[Opening Material shown section]
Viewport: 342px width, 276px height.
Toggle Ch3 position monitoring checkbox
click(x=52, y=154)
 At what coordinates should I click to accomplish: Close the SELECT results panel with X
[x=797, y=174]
[Closing Material shown section]
[Opening Material shown section]
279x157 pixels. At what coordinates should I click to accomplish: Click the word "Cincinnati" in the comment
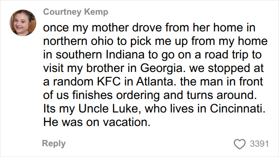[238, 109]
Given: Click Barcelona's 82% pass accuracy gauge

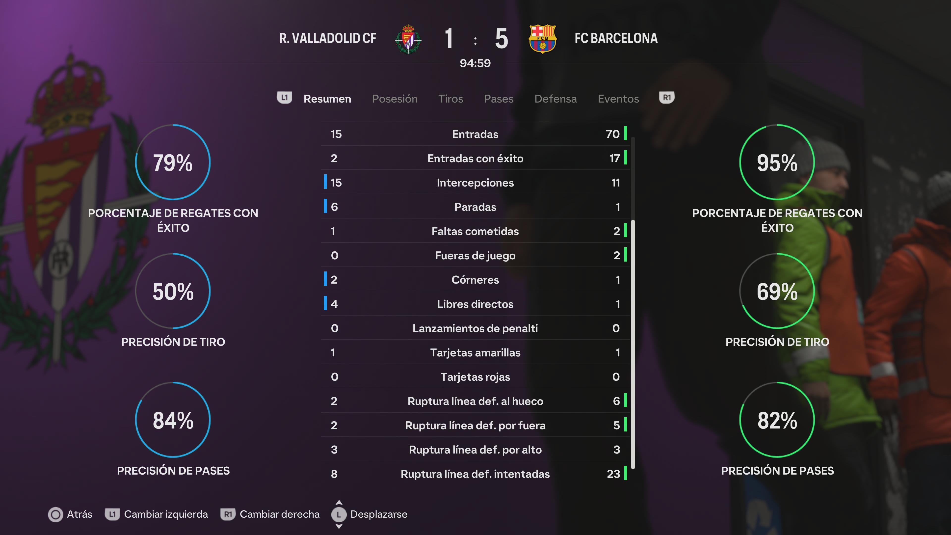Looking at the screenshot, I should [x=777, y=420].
[Closing Material shown section]
[Opening Material shown section]
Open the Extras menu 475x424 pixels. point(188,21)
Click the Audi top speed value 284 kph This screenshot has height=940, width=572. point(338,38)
[Closing Material shown section]
__What to produce__: Lines in the listing that include the word "width": how many are there? Give the number alone.

__Output of the task__: 2